Author Kent Haruf

The other morning over coffee and The New York Times, my husband said, “Did you read Kent Haruf died?”  I hadn’t, but I wasn’t surprised.  I understood his most recent novel, Benediction, was given that title for a reason.

He is one of the few prolific writers of whom I can say that I’ve read all his books.  And I’m sorry there will be no more. But I’d love to read at least one again (Plainsong would be my preference) and discuss it with the BB&Bers.  (Also, it would address Ken’s lament that we’ve been reading a disproportionate number of women authors lately. ) 🙂

Plainsong was a finalist for the 1999 National Book Award.  In it, as in all his novels, the style is unadorned; he lets his characters show themselves on the page by what they do and say; we have to get to the bottom of things on our own by observing their behaviors and thinking about them. He is very much a writer of place: of small town and rural Colorado. The characters are exactly life sized. They are ordinary people:  elderly bachelor brothers on a cattle ranch; a pregnant teenager; a lonely and well-intentioned high school teacher; a single-parent dad; two little boys whose mother suffers from depression.  It’s in their response to each other that Haruf shows us grace in the most unlikely places.

Even if it doesn’t make it onto our official reading list, I highly recommend it to you fiction lovers. And if you read it, I’d like to hear your impressions.

Sharelle Moranville

A Fine Balance, by Rohinton Mistry

If one had visited urban India circa 1975 for even a month, the careful reading of A Fine Balance would be more credible than that of an armchair traveler. This novel is not for the faint of heart, as it deals realistically with the sadistic and depraved sides of human nature. Mistry brings a mesmerizing style and a heartening since of humor, but, no laughter.   

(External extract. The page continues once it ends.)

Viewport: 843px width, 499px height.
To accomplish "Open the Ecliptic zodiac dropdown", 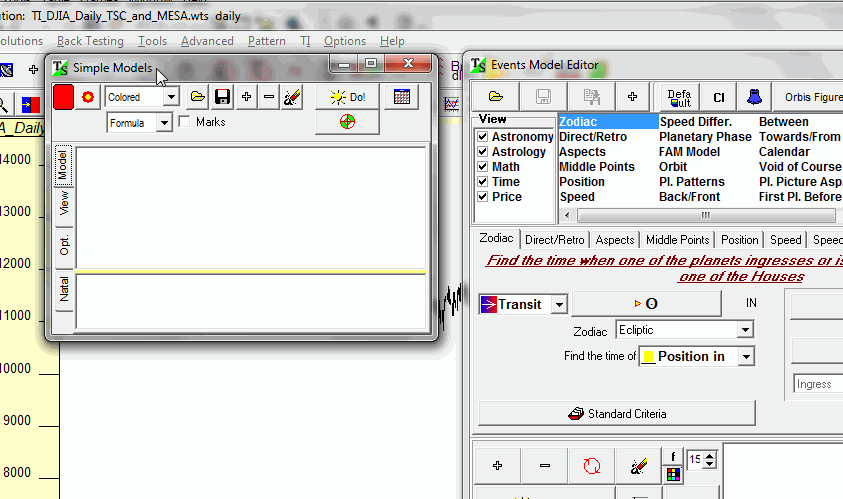I will 744,330.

This work also reveals a compassionate and caring side of human nature and an honest desire to connect with people, especially the four main characters:   

Dina is a young, independently spirited widow who is a skilled seems just an entrepreneur;  

Ishvar is generous and kind to everyone, and constantly encouraging his nephew, Omprakash (Om) to loosen up and fly right;  

Maneck is a college student who cannot cease dwelling on his idyllic past.   

The foregoing characters’ lives meet and eventually mingle and boost one another to a light-hearted and most easy-going state. The first three characters rise above their past and present predicaments, and, with their innate or learned good attitudes, do you go forward.   

As this novel is complex in its style, it is meant to be read twice.

Laurie Jones

You Don’t Look Like Anyone I Know, by Heather Sellers

St. Timothy’s Books, Brew and Banter book club has just finished reading a fascinating book by Heather Sellers entitled You Don’t Look Like Anyone I Know.  The story is a memoir and concentrates on this author’s coming to an understanding of a condition she has known as “face blindness.”  The official term for this condition is prosopagnosia; what it means is that she is unable to put together any memories of people’s faces.  Yes, she sees their eyes, noses, mouths (that’s vision), but cannot put them together in memorable forms (perception).  She recognizes some people by hairstyle, the way they carry themselves or walk, the style of dress they usually wear.  But others – even her own husband – she frequently does not recognize.

What makes the book fascinating is that she does not really understand that she has this condition until she is in her late 30’s, when she is also coming to grips with the fact that her mother is a paranoid schizophrenic.  Her father is an alcoholic who has significant problems of his own.  To say that this woman comes from a dysfunctional background is to understate her childhood.

Written in a style where the author moves back and forth between the present and the past, we see Ms. Sellers’ childhood and adolescence remembered from her perspective at close to 40 years old.  We feel her pain at shuttling back and forth between living with one parent and then another; her disappointment when neither of her parents will complete college scholarship financial information forms; her heartache at her lack of friends because other kids see her as stuck up when she doesn’t recognize them.  And yet, she never stops loving her parents and trying to understand them. The story is ultimately one of the power of love and forgiveness to bring redemption and acceptance to troubled relationships.

We enjoyed this book a great deal and would recommend it highly.  The book is well written and makes reading on and on a pleasure, even, and maybe particularly, in the parts where she is finally able to find medical help that explains prosopagnosia.